Small choux pastry puffs filled with whipped cream or crème pâtissière and topped with warm chocolate sauce — a classic French dessert found on the menus of bistros and brasseries worldwide; the choux pastry puffs are hollow, light, and airy, and the combination with cold cream and warm chocolate sauce is one of the great textural contrasts in French patisserie.
Choux pastry
Profiteroles are made from choux pastry — a cooked dough that forms air pockets as it bakes, creating hollow shells. The dough is made on the hob by bringing water and butter to the boil, adding flour and beating vigorously until the paste leaves the sides of the pan, then adding eggs one by one until a smooth, glossy dough forms.
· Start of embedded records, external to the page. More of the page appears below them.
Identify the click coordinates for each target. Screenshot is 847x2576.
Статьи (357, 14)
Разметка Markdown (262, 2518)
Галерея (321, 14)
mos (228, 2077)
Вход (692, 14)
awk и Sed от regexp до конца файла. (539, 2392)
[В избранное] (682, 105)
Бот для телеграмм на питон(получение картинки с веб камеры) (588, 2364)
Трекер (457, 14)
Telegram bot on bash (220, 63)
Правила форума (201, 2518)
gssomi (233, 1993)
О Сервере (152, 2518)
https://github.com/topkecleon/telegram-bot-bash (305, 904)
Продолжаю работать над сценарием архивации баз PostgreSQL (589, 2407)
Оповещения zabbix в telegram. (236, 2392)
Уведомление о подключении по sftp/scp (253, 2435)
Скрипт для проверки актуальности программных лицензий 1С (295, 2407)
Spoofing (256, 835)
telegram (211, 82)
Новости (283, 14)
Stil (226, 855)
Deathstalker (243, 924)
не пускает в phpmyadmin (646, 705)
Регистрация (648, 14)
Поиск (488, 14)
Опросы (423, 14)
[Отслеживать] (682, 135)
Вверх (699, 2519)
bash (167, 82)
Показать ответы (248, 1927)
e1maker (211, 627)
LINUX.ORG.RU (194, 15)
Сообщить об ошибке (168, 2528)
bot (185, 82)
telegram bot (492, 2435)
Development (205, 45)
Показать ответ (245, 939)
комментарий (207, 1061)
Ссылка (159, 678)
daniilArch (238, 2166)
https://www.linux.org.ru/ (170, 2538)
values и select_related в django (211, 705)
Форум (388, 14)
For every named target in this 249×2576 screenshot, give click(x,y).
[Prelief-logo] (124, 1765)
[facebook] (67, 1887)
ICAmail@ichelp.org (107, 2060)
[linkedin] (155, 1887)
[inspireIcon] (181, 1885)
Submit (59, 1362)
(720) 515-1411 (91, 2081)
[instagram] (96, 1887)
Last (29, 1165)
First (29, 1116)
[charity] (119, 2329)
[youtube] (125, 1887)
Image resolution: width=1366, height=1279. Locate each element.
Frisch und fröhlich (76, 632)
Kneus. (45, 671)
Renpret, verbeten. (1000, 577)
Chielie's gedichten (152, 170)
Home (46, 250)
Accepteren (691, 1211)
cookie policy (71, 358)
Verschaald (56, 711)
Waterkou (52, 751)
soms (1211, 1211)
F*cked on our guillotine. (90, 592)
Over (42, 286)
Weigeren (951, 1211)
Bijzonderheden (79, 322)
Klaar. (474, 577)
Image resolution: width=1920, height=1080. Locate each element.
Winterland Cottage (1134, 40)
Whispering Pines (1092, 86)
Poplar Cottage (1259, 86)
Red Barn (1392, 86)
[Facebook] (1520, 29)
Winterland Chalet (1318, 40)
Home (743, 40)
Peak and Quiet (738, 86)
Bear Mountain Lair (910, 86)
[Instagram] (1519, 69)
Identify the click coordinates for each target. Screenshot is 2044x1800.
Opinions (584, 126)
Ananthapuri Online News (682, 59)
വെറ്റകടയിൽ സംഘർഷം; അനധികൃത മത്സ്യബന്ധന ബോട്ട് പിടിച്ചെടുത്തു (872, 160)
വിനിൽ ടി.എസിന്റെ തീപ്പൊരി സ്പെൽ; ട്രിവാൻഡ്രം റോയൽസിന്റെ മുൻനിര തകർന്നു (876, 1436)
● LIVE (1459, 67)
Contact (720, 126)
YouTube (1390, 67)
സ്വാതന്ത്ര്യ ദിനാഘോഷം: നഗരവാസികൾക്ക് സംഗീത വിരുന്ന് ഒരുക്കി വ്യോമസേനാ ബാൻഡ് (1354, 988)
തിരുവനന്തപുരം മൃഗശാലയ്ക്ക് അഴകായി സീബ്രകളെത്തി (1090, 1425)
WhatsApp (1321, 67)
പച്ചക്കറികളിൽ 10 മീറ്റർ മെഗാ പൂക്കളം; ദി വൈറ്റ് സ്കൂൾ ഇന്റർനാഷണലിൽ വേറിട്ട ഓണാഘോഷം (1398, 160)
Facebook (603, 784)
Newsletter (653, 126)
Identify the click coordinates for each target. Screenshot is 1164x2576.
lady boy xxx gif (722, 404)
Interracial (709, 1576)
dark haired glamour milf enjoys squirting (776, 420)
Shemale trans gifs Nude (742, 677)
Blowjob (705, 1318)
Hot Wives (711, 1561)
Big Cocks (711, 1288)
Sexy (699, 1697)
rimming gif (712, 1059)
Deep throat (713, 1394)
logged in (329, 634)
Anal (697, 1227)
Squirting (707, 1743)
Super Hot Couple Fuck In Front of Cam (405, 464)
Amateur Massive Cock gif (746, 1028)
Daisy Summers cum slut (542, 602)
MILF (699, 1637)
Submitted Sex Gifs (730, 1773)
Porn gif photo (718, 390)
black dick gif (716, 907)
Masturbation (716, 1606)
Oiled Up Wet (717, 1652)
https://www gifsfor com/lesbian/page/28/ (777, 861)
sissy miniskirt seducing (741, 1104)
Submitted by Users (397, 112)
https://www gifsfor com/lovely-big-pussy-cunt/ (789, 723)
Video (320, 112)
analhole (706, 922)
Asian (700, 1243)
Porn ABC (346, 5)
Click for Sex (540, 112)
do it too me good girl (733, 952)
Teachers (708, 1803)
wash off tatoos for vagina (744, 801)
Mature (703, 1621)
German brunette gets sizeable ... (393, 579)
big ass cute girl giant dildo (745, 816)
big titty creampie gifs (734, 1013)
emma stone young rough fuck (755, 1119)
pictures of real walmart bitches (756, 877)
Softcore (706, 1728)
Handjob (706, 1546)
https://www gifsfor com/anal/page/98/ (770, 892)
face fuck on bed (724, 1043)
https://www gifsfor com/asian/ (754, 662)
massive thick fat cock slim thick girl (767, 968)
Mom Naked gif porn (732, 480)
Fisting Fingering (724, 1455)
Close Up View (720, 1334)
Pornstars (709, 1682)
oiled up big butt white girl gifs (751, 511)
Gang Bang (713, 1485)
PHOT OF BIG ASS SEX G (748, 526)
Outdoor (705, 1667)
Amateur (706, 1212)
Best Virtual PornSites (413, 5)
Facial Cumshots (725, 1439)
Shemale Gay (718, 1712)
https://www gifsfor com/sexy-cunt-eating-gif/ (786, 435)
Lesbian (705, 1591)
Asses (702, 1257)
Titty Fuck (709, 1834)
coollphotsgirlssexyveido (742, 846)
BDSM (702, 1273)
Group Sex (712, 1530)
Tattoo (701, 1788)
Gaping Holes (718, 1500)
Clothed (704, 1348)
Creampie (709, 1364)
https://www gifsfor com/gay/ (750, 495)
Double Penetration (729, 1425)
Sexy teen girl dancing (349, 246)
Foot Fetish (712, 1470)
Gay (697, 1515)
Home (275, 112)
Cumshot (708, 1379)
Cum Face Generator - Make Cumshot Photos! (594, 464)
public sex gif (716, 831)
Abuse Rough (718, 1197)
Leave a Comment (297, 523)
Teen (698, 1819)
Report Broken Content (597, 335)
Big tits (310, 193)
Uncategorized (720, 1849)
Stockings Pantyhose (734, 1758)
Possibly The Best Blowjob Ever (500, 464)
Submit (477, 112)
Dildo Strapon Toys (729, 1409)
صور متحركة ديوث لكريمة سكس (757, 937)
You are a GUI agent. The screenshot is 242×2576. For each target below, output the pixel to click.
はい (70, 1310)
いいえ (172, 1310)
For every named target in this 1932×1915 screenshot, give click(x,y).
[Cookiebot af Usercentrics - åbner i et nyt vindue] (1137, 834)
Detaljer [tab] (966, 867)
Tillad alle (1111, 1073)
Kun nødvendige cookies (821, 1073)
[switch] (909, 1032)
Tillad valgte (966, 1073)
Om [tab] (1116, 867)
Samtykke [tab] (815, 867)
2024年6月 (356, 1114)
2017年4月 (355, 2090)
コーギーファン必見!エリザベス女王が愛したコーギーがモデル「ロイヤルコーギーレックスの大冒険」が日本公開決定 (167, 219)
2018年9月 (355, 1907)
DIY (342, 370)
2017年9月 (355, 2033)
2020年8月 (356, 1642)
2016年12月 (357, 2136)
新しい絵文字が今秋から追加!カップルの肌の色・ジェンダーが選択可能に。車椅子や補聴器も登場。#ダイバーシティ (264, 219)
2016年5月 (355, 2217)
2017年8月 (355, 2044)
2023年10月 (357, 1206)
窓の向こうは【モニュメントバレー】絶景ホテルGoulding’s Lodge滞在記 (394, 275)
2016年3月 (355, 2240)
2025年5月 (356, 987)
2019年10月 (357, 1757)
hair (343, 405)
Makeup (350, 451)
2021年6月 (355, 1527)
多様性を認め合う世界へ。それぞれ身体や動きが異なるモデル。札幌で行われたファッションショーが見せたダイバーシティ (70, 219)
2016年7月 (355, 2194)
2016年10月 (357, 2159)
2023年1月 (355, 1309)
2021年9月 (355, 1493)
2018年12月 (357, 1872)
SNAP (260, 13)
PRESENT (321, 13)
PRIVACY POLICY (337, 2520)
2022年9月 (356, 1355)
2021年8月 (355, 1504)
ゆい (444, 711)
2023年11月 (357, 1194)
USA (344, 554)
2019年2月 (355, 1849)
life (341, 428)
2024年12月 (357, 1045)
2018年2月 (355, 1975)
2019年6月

Piped into small mounds and baked at high heat, the pastry puffs and becomes hollow as the steam inside expands. The shells are then pierced to release steam and dried in the oven.
Filling
The classic filling is whipped double cream — unsweetened or lightly sweetened. Crème pâtissière (custard cream) is an alternative, giving a richer result. Ice cream is a popular modern variation: profiteroles filled with vanilla ice cream and served with warm chocolate sauce are a standard bistro dessert. The cream should be applied just before service; filled profiteroles soften quickly as moisture migrates from cream to pastry.
The chocolate sauce
The chocolate sauce must be warm when poured over cold profiteroles — the contrast of warm sauce melting slightly into cold cream is fundamental to the experience. A good sauce uses quality dark chocolate melted with cream and a little butter to give gloss. It should flow freely but be thick enough to coat the puffs.
The croquembouche
The profiterole’s grander form is the croquembouche — a towering cone of profiteroles bound together with spun caramel, decorated with almonds and crystallised violets. The croquembouche is the traditional French wedding cake, assembled for celebration and demolished dramatically at table.